Figure 2. Differentiation of CEP83^−/− human-induced pluripotent stem cells (hiPSCs) to intermediate mesoderm cells (day 7) is associated with defective ciliogenesis.

(A) The schematic illustrates the applied differentiation protocol of hiPSCs, as previously described by Takasato et al., 2015. (B–C) WT and CEP83^−/− cells on 7 days of culture (D7) of differentiation did not show overt morphological differences by brighfield microscopy. (D–E) Representative images of WT and CEP83^−/− cells on D7, immunostained for acetylated tubulin (green) and nuclei (DAPI, blue), revealing fewer and elongated cilia in CEP83^−/− cells. (F) Quantitative analysis of the percentage of ciliated cells in WT and CEP83^−/− cells (D7). (G) Quantitative analysis of the ciliary length in WT and CEP83^−/− cells (D7). n=3 clones per group. ****p<0.0001. Bar = 50 μm. See Figure 2—figure supplement 1.

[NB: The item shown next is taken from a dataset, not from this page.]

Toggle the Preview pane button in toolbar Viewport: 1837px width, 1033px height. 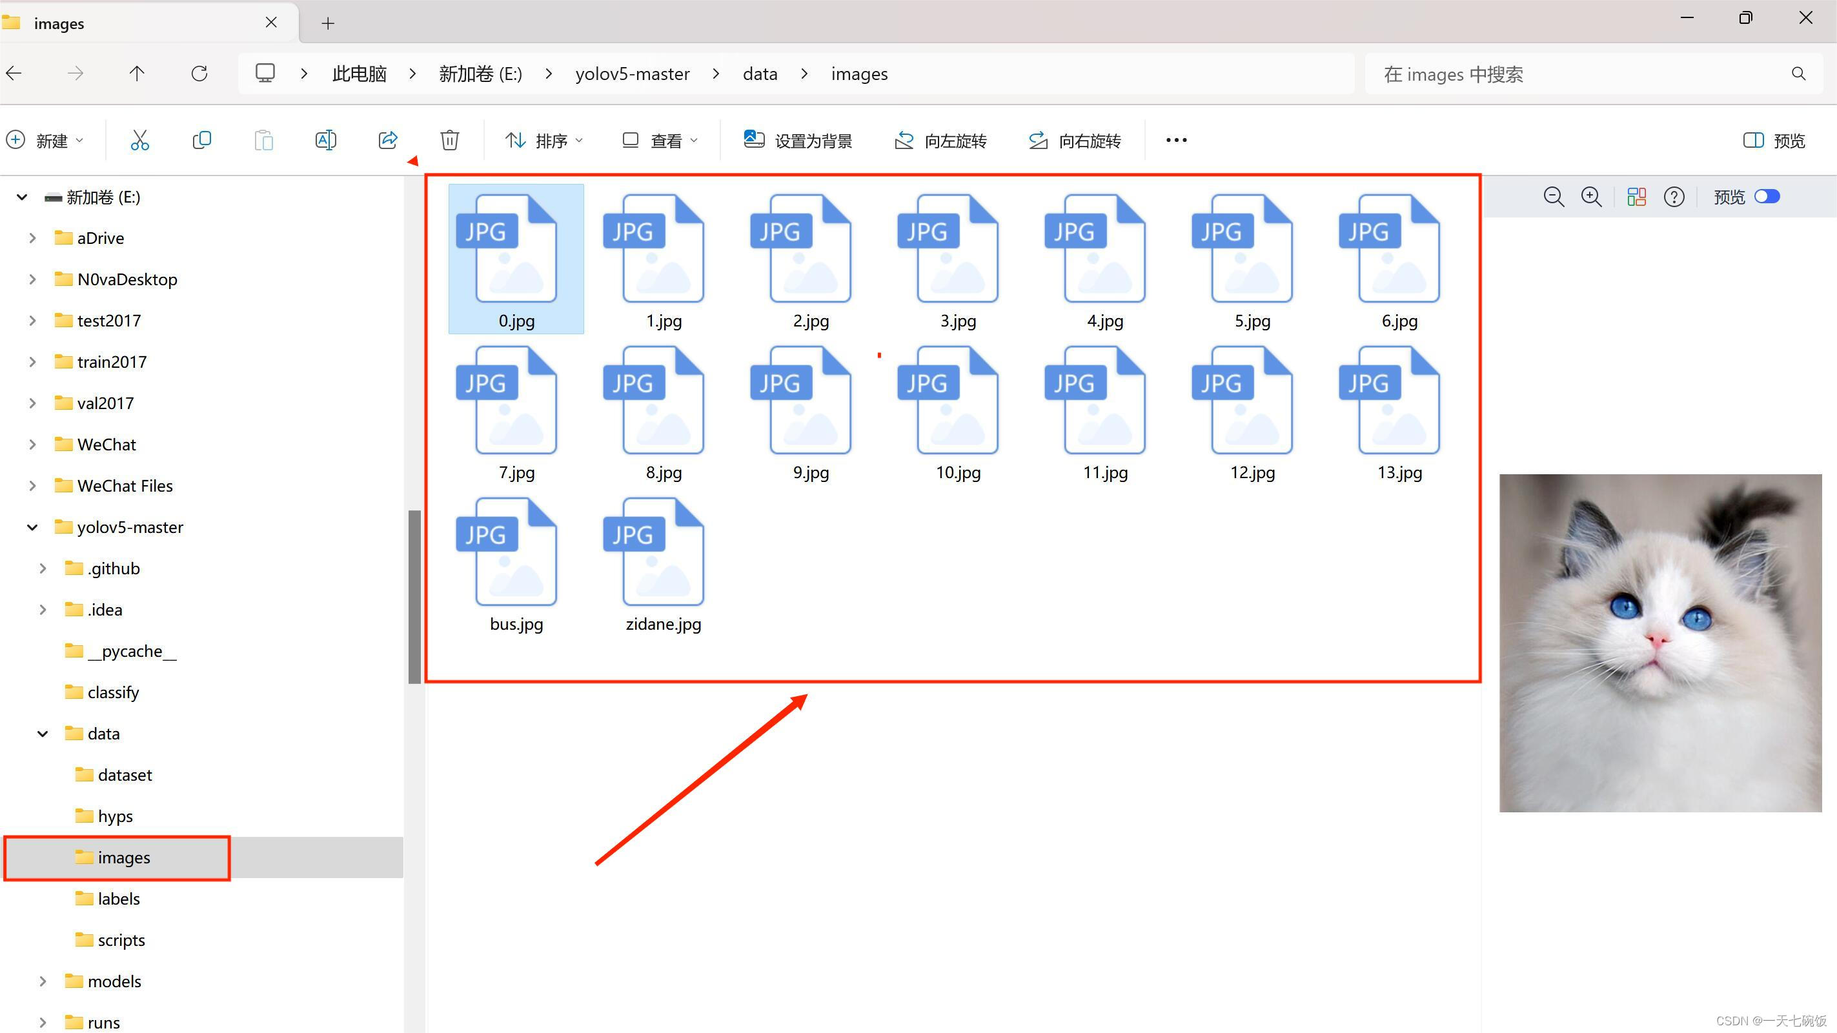pyautogui.click(x=1774, y=140)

Figure 2—figure supplement 1. Loss of CEP83 in organoids results in defective ciliogenesis.

(A) Immunofluorescence staining of wildtype (WT) and CEP83^−/− organoids for acetylated tubulin (green), CEP83 protein (red), and nuclear staining 4',6-diamidino-2-phenylindole dihydrochloride (DAPI). Note CEP83 localization at the base of the cilium in WT organoids. (B) Quantitative analysis of ciliated cells showing downregulation of the number of ciliated cells in CEP83^−/− organoids, associated with longer cilium formation (C). n=3 clones per group. Data are mean ± SD. ****p<0.0001. Panel A–B: Bar = 50 μm.